§ Objective
Copy the lines below exactly, from the line containing "Viewport: 831px width, 508px" through the line containing "pyautogui.click(x=107, y=161)".

§ Provided data
>> start

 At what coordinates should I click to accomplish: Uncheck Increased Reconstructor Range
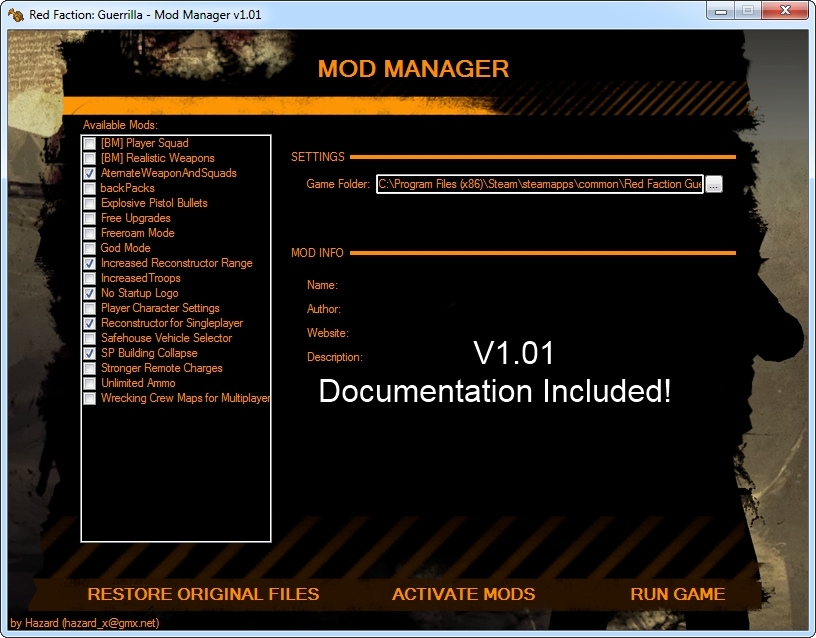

>> end
>> start

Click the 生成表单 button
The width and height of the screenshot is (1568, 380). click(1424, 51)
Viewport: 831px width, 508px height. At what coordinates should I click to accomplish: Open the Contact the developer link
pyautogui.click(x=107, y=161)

>> end

§ Output
Viewport: 831px width, 508px height. At what coordinates should I click to accomplish: Open the Contact the developer link
pyautogui.click(x=107, y=161)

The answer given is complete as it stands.